What to produce → Somewhere below are a line with "Couture (59, 219)" and a later line with "Pedro Guez (42, 252)". Output exactly those lines and all lines between them.

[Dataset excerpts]
# # # # # # #
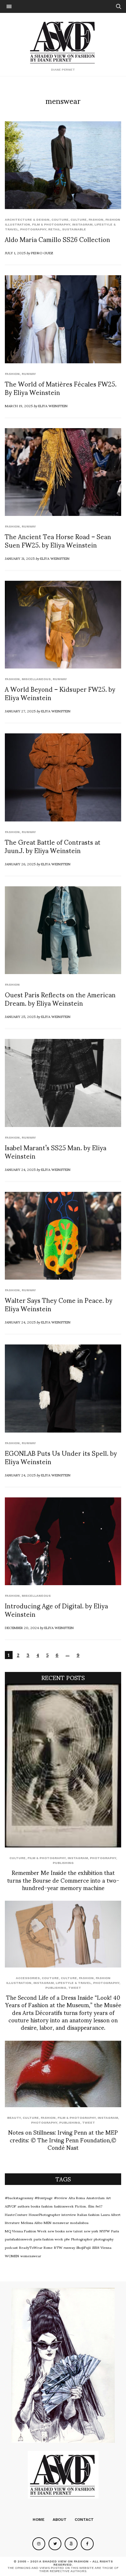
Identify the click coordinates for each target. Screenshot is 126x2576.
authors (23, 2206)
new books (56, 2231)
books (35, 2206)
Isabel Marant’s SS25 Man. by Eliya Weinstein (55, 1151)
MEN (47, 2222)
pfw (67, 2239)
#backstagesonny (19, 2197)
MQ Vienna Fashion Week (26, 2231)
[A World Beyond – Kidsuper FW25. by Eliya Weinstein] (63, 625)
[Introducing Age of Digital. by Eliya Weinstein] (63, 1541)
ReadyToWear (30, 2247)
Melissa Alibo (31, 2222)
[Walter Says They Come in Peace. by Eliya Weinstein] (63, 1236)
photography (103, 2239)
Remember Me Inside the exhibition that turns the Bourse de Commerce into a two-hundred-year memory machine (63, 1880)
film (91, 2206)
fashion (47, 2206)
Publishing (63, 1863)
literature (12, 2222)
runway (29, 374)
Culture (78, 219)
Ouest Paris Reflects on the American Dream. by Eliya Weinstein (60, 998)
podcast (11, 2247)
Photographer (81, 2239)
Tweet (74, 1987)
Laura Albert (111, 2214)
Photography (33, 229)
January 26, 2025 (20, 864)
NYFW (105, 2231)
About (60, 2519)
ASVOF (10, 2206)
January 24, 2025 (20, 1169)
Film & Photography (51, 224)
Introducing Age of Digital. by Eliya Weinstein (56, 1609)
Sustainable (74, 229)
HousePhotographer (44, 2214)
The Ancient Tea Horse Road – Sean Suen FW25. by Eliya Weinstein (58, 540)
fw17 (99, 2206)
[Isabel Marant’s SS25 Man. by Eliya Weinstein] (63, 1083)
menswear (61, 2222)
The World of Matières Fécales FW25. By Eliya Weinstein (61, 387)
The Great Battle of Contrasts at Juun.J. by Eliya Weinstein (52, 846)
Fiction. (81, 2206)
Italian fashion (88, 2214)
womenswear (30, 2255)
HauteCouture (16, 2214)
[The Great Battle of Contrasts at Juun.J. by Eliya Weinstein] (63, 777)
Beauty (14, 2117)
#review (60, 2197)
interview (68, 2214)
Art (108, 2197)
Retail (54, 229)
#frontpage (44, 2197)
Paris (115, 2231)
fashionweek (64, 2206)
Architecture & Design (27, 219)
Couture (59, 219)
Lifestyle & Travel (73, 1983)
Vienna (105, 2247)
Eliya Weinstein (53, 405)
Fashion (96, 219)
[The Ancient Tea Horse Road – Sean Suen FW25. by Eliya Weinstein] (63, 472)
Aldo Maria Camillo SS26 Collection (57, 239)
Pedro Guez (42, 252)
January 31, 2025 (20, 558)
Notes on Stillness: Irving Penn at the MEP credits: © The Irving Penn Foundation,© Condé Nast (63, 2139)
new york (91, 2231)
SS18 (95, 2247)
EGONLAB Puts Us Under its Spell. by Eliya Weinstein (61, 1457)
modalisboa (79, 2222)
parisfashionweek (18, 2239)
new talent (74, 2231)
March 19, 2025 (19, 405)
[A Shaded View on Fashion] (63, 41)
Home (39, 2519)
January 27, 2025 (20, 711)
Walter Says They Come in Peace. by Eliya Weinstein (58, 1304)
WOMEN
# # # # # # #
Response to this exercise →
Couture (59, 219)
Lifestyle & Travel (73, 1983)
Vienna (105, 2247)
Eliya Weinstein (53, 405)
Fashion (96, 219)
[The Ancient Tea Horse Road – Sean Suen FW25. by Eliya Weinstein] (63, 472)
Aldo Maria Camillo SS26 Collection (57, 239)
Pedro Guez (42, 252)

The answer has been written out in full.